Your thefts, which are probably my biggest crime, then vandalism to cars or school desks or rooms. But what I call violent crimes like rape, murder, you don't see that inside our schools.

I get back two times from what I give to the kids. You do start relationships with the young people that are lifelong.

The program has really been successful. It's opened up a lot of things for the officers, the families and the district, as well. The main thing is our kids. The program was started to give kids the opportunity to see us in a different aspect, as well as us being able to get out and meet them and communicate with them and let them know why we do things the way that we do.

I think that this is more real. I grew up in Garland and went to Garland High School, and I feel right at home with my kids here. I look at these kids like they are my kids. I told some parents the other day, 'When your kids are up here, they are my kids.' That the way I feel about it.

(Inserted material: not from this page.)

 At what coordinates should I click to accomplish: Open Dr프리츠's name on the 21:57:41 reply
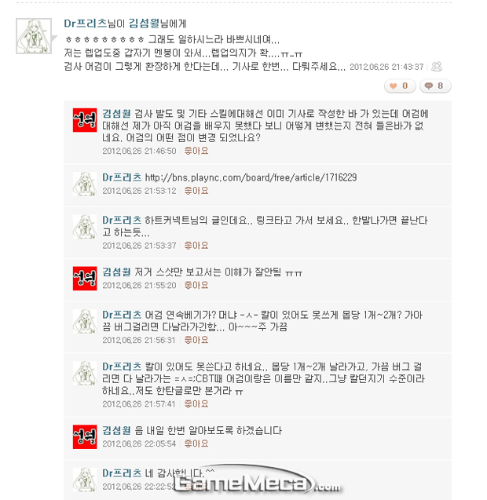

These kids have grown up together, and they see that all races get along well together. We don't see any black on white, white on black, Hispanic on black. Most of ours is them fighting each other -- black on black, white on white, Hispanic on Hispanic -- more than we have any other. We don't have a lot of racial issues here.

I think that I have the best situation of any liaison officer because I have all type of children, not more than one. I'm at about 53 to 47 [percent] in majority/minority. What I find is that our kids fight with each other, but nobody else fights with them. It's like, 'I can slap my brother, but you can't;' it's that type of situation.

Well, we have never had a homicide here at school, thank goodness. We have had some of our kids go off campus and gotten killed. We had one of out student that was shot in a drive-by on U.S. 75, but really, we don't see that type of crime.

In '87, Kelley Moore was an eighth-grader, and when I came in, I was a younger officer, and I became his big brother and everything that I did he thought was cool. I would just talk to him and hang out with him. Now, Kelley is a engineer with Channel 8, and he comes and gets me and takes me to lunch, and it has become a lifelong friendship.

You'd be surprise what they tell us. I just got a deal the other day where I got a crime stopper tip where I ended up getting almost an ounce of pot, That's almost $200 worth of hydro off a kid, because of a kid coming in and telling me. It's a good program, and I enjoy it.